I do NOT apologize for my education, nor do I apologize for my wisdom and intelligence to understand and separate FACT from opinion.

But I get it. You feel threatened, just like all the other half-baked KJVO theorists. That's why you, (as with emotionally unstable people) will never read the books for which I provided links, because the facts therin will indeed prove you wrong.
I don't apologize for being persuaded by men like Burgon and Wilson to believe the KJV is the best English translation available today.
 

marke

Well-known member
Beyond absurd.

It would seem that you failed to understand that this was from Ruckman's OWN testimony about himself.

Now are you claiming to have graduated from Bob Jones University?
(Taken any courses?)

And since you brought it up. Just what IS your level of education?

Thanks,
Rhema
My wife and my daughter both graduated from Bob Jones. I turned down a guaranteed appointment to West Point, choosing rather to serve the Lord in a different life's work.
 

JudgeRightly

裁判官が正しく判断する
Staff member
Administrator
Super Moderator
Gold Subscriber
The problem with textual criticism is that none of the manuscripts agree among themselves entirely even though the overwhelming majority of manuscripts agree in the main with the Textus Receptus and the remaining minority of manuscripts were used by Westcott to translate his New Greek that majorly influenced the NU Koine Greek text. The KJV is not a manuscript in the original language and should be expected to have some issues with some critics over what to them may be serious errors.

The problem is that tyou assume that ANY disagreement between texts is a major problem.
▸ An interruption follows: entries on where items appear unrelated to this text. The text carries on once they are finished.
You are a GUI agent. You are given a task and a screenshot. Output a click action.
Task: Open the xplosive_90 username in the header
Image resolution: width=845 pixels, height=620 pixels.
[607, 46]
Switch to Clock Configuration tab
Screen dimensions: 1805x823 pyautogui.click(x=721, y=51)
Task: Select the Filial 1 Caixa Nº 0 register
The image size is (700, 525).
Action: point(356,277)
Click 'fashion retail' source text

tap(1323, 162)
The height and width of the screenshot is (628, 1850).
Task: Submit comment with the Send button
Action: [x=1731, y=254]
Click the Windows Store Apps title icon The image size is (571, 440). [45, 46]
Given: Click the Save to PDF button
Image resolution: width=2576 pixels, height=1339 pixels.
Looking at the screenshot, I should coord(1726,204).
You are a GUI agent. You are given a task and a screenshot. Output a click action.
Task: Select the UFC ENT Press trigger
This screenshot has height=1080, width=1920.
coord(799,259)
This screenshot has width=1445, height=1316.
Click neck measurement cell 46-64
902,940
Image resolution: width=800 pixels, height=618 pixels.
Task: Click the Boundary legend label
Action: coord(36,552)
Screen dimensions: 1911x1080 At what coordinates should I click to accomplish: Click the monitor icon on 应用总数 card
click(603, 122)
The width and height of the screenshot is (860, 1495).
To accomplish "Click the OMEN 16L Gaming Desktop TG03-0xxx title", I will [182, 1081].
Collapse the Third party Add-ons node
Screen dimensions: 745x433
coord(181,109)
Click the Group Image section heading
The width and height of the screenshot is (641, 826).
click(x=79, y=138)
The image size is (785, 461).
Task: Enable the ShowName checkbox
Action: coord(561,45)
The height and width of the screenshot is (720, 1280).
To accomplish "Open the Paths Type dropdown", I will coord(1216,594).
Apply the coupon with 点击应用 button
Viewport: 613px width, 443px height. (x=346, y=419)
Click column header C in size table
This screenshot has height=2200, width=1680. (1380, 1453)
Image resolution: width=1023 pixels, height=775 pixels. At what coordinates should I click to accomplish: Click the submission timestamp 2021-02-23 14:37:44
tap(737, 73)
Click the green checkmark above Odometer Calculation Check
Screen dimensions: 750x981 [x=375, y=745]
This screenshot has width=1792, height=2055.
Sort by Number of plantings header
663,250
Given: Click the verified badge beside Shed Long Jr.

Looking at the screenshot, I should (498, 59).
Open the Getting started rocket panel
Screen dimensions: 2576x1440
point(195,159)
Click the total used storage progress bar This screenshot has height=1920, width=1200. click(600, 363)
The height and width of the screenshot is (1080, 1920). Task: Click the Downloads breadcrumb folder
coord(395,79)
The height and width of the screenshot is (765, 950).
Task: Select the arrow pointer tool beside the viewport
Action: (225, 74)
Reality is that these "disagreements" you keep pointing to are usually so minor (such as "Christ Jesus" vs "Jesus Christ" or a similar way of saying the same thing) that the meaning of the text doesn't change at all regardless of which text is used.

You're literally making a mountain out of an anthill, marke. These "disagreements" between the texts are, as both Clete and I have pointed out to you MULTIIPLE times in this thread, so minor that they do not affect the overall message of the Bible. The Plot remains unaffected in any meaningful way.

Question, marke:

Are you aware that in the case of Paul's Epistles at lest, Paul expected, commanded, even, his letters to the churches and groups he wrote to to be copied and shared with other believers in the viscinity of where he sent the letters?

You realize that the people who copied those letters in order to share them with their brothers and sisters in Christ were not nearly as strinct with their copying methods as those who were actually dedicated to the task of doing so to preserve them, right?